Charo Guimerá, amiga de Laly, hizo el papel femenino y Manuel Tauroni, uno de los cineístas amateurs del Círculo de Bellas Artes, cuyo cine más comprometido le había acercado a las posiciones de la ACIC, el masculino. El plano final se rodó en el apartamento que Javier Gómez tenía en el edificio América en aquella época. La secuencia inicial del coche creo que se rodó por Barranco Hondo, pero el interior de la casa se rodó en el casco histórico de La Laguna, en un inmueble perteneciente a un familiar de Alberto Delgado. La tienda de ropa, con la caja registradora antigua, se hallaba asimismo en el actual casco histórico de La Laguna.
Yo mismo grabé la voz en over, en realidad lo que hice fue leer el texto íntegro del cuento de la forma más aséptica posible, sin entonación, ralentizando el ritmo al final.
Durante un encuentro de cineastas en un hotel en Maspalomas, se nos ocurrió proyectarla y desató una gran polémica, pues para algunos amateurs de Gran Canaria aquello no era cine.
Dirigir un corto, no ya a cuatro manos sino a ocho, plantea tanto a nivel teórico como en el orden práctico de la puesta en escena sinnúmero de dificultades, sobre todo cuando no se lleva a cabo, como fue en nuestro caso, una distribución racional del trabajo. Pero, que yo recuerde, no se planteó ninguna discusión ni se cuestionó ninguna de las decisiones que se fueron tomando ni antes, ni durante ni en el montaje final del corto, como si todos los que colaboramos en la puesta en imágenes del cuento de Koczinky estuviéramos íntimamente de acuerdo en ciertas premisas del cine “que había que hacerse” y parcipásemos de una sólida comunión ideológica.

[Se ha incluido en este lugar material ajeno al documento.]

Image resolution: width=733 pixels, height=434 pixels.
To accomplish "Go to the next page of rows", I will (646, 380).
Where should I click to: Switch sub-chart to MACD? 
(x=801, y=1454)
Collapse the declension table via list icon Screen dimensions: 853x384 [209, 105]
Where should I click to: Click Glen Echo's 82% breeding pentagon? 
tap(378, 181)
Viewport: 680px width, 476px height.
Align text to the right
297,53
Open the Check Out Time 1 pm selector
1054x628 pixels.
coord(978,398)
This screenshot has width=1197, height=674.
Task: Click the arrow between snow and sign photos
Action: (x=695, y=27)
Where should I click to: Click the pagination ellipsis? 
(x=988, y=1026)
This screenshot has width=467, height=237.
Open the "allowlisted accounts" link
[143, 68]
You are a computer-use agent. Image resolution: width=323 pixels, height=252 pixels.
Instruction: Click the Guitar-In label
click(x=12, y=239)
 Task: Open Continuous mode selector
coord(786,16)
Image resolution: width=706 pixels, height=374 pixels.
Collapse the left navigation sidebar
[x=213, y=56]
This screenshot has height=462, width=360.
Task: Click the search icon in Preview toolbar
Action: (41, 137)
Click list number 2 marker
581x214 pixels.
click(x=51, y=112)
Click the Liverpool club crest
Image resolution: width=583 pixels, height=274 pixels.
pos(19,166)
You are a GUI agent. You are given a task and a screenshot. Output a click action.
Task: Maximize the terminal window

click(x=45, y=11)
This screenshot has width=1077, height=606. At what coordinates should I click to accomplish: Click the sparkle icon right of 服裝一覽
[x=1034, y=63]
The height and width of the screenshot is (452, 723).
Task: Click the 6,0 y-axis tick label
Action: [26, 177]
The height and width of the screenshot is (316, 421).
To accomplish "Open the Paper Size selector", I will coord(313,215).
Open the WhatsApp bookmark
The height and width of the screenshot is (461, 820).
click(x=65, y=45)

Tampoco recuerdo muy bien si todos estuvieron durante todos los días del rodaje. Alguien proponía la colocación del trípode para un determinado punto de vista y allí se quedaba la cámara y todos tan contentos. Como yo era quien manejaba la cámara seguro que estuve allí y tomé algunas de las decisiones, tanto en relación con la fotografía como también de la puesta en escena, pero la experiencia fue tal que todos y cada uno de los directores de “La tarjeta de crédito” seguro que piensan que la autoría es suya.